Where Edge of Eternity struggles a bit is in whether it wants to be an epic scale adventure or something that starts off much slower. There’s a grand first act that involves a great war, but then the game switches gears and it’s a lengthy trek to get back to where the opening moments left off. Part of it is definitely that a lot of modern RPGs are keen to constantly keep us on the edge of our seats, but the change of pace is something to note.
What we were surprised to see is that Edge of Eternity is relatively barren, especially when you consider how lush the initial demo versions that we saw and played were. Many locations are still great to look at, but there is often very little to do in them, and there’s so much open space that you can choose to avoid combat if you want to. Our guess is that this is where Midgar’s ambitious plans ended up resulting in a situation where they had to compromise, and they didn’t want to shrink the game world into something smaller and more densely populated.

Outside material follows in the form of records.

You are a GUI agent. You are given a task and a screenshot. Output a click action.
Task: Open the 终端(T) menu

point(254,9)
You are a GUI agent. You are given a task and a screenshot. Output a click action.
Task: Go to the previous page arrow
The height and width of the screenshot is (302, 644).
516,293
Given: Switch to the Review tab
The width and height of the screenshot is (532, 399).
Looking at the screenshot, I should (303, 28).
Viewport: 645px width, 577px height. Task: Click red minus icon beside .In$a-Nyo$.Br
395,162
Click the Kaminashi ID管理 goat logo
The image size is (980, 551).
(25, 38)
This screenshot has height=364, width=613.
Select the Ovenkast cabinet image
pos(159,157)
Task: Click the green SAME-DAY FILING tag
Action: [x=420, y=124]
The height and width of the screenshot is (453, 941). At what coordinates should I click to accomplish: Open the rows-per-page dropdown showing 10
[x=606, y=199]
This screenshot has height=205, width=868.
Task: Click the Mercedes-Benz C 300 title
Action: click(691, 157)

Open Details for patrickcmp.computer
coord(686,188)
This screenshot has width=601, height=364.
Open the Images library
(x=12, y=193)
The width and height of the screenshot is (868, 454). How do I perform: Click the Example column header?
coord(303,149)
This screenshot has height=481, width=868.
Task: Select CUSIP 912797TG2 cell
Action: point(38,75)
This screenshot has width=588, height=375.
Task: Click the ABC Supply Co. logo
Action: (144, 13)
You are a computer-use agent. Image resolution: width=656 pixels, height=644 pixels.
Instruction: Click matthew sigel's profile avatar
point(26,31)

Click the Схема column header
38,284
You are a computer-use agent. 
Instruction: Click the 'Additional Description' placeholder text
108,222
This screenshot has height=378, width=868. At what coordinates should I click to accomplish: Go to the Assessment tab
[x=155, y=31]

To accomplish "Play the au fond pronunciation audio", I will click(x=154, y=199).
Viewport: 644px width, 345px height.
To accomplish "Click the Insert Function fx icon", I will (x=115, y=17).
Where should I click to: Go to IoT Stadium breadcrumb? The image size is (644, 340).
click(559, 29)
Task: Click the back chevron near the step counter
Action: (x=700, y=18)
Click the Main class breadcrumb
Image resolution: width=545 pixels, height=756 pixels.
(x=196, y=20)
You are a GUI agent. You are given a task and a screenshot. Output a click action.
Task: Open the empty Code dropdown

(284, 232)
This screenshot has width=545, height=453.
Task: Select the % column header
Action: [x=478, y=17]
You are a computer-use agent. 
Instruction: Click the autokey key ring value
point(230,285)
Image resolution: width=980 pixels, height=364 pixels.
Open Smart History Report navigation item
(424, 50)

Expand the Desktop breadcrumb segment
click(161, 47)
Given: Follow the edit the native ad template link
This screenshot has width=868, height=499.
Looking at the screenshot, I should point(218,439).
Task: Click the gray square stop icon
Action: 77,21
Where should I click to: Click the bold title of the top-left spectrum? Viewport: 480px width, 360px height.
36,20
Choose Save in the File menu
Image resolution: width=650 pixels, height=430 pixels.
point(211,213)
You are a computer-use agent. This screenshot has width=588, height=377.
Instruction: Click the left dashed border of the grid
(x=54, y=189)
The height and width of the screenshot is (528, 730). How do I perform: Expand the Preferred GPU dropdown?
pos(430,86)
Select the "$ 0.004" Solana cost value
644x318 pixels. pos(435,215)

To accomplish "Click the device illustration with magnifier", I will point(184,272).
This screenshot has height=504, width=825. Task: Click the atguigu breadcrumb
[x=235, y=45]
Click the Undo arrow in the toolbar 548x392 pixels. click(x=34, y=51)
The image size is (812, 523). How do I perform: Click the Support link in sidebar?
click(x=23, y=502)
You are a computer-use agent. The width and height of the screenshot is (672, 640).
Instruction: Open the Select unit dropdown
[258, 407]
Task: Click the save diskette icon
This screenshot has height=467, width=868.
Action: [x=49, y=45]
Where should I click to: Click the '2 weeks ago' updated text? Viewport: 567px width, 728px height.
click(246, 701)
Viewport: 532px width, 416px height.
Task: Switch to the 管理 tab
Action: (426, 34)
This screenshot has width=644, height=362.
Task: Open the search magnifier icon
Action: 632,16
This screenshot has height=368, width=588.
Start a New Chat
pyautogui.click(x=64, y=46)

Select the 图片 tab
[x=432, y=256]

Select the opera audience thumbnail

Although combat can be avoided, it’s a key gameplay mechanic that revolves around gauges that fill up to give you the equivalent of action points. In addition, there are gauges for magic and special attacks, and sometimes (optional) objectives force you to focus your efforts on specific enemies in a battle. It’s easy enough to grasp, but the gauges and selective focus can also hurt the pacing of the battles, which can feel slow.
Edge of Eternity leans into its fantasy inspirations with more than just its lush visuals though. When it comes to equipment, the role of magical crystals lets you customize your character’s strengths and weaknesses. You can customize your ‘loadout’ for specific encounters and objectives as well, so it’s a system that’s fun to play around with and a bit different from the usual loot process where you simply hope to pick up a stronger piece of armor every half hour.
At the end, Edge of Eternity was an ambitious project and Midgar pulled it off – more or less. They’ve proven that a small team can craft something that, at its best moments, looks and feels like a AAA Final Fantasy game, but ultimately also has its shortcomings. JRPG fans will be eager to forgive these as it’s an adventure worth playing, but for more casual fans there are richer experiences out there.